Dans un contexte économique mondial marqué par des tensions commerciales, des incertitudes géopolitiques et une volatilité persistante des cours des matières premières, la zone CEMAC affiche, au quatrième trimestre 2025, une résilience que peu auraient anticipée il y a quelques années. Le Fonds Monétaire International a même révisé à la hausse ses prévisions de croissance pour la région, l'estimant désormais à 2,8 % pour l'année 2025. Mais derrière cette moyenne régionale se cache une réalité bien plus contrastée, et le Tchad y occupe une place qui mérite d'être soulignée.
Un classement régional qui surprend
Selon la Note Trimestrielle Économique de l'INSEED, les performances de croissance pour 2025 varient considérablement d'un pays à l'autre au sein de la CEMAC. Le Cameroun arrive en tête avec 3,8 %, suivi de près par le Tchad à 3,3 %. Le Gabon, lui, ne dépasse pas 1,9 %, tandis que la Guinée équatoriale traverse une véritable contraction de son PIB réel, estimée à -1,6 %.

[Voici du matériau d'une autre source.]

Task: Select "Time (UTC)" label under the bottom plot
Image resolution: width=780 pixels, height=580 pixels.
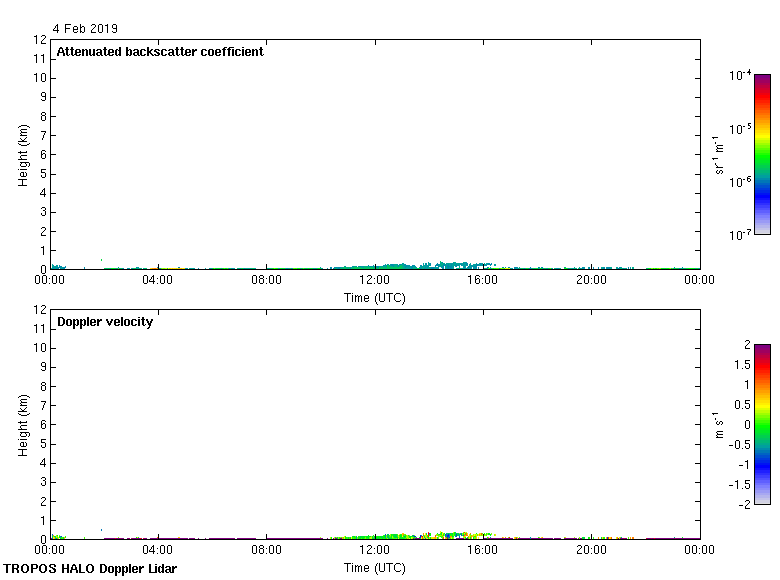Action: [x=375, y=567]
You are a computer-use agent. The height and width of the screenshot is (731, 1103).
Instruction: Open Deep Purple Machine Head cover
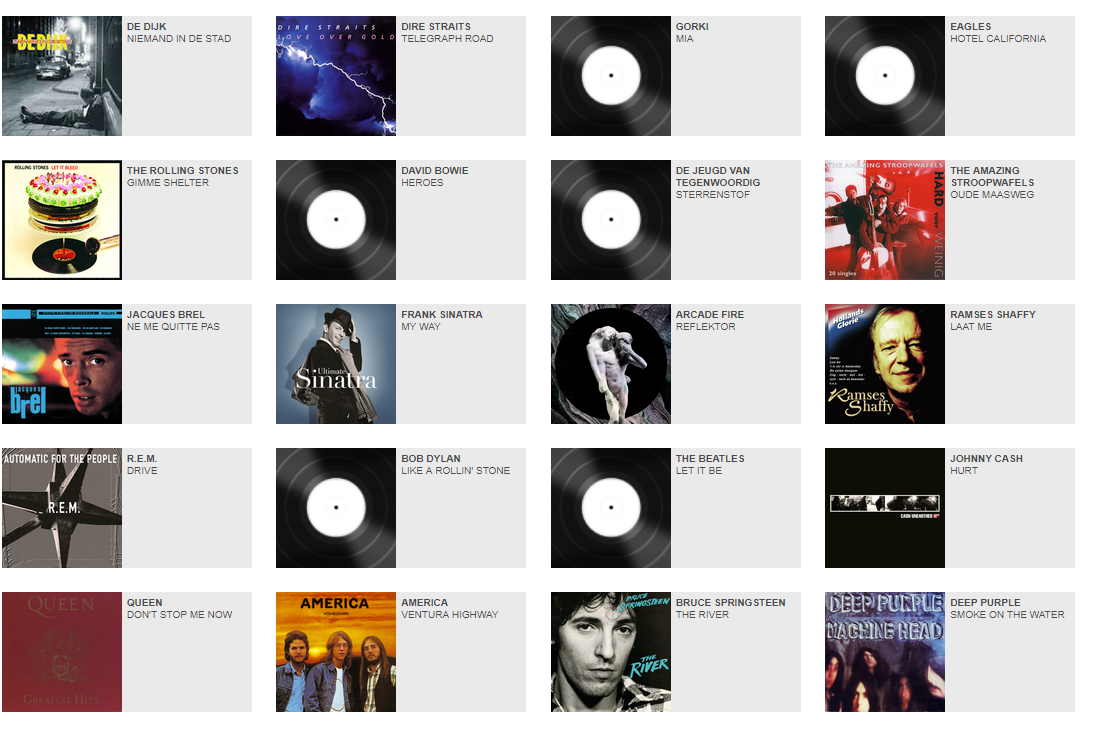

Ce classement a quelque chose de contre-intuitif. La Guinée équatoriale et le Gabon sont historiquement des économies pétrolières plus établies, avec des niveaux de revenu par habitant supérieurs à ceux du Tchad. Pourtant, ce sont elles qui souffrent le plus dans le contexte actuel, tandis que le Tchad — pays confronté à une instabilité sécuritaire régionale considérable, à l'afflux massif de réfugiés soudanais et à une production pétrolière vieillissante — parvient à se maintenir dans le haut du tableau.
Les leviers d'une performance tchadienne
Plusieurs éléments de la note permettent de comprendre cette relative bonne tenue de l'économie tchadienne. D'abord, la diversification du tissu productif semble porter ses fruits : au quatrième trimestre 2025, la production industrielle tchadienne affiche une hausse globale de 7,3 %, portée notamment par une croissance de 17 % de l'industrie manufacturière et de 6,5 % des industries extractives hors pétrole. Cette dynamique contraste avec le ralentissement observé dans l'industrie pétrolière (-16,4 %) et dans la production d'eau, d'électricité et de gaz (-21,6 %), suggérant qu'une partie de l'économie tchadienne commence à se développer indépendamment de la rente pétrolière traditionnelle.
Ensuite, le secteur agricole est identifié comme un moteur clé de la croissance pour 2025, après une année 2024 pénalisée par des inondations qui avaient fait chuter la croissance globale à 3,2 % (contre 4,9 % l'année précédente). La reprise agricole anticipée pour 2025 explique en partie l'optimisme relatif des prévisions de croissance, tout en contribuant à faire baisser les pressions inflationnistes — l'inflation pourrait passer de 5,7 % en 2025 à 3,9 % en 2026 selon les projections citées dans la note.
Enfin, la situation des finances publiques s'est légèrement améliorée : le déficit budgétaire s'est réduit à 1,2 % du PIB en 2024, contre 1,8 % en 2023, malgré des pressions importantes liées à la défense, à la sécurité et à l'accueil des réfugiés. Cette maîtrise relative des dépenses courantes, dans un contexte aussi difficile, témoigne d'une certaine discipline budgétaire qui contribue probablement à la confiance des institutions internationales envers la trajectoire tchadienne.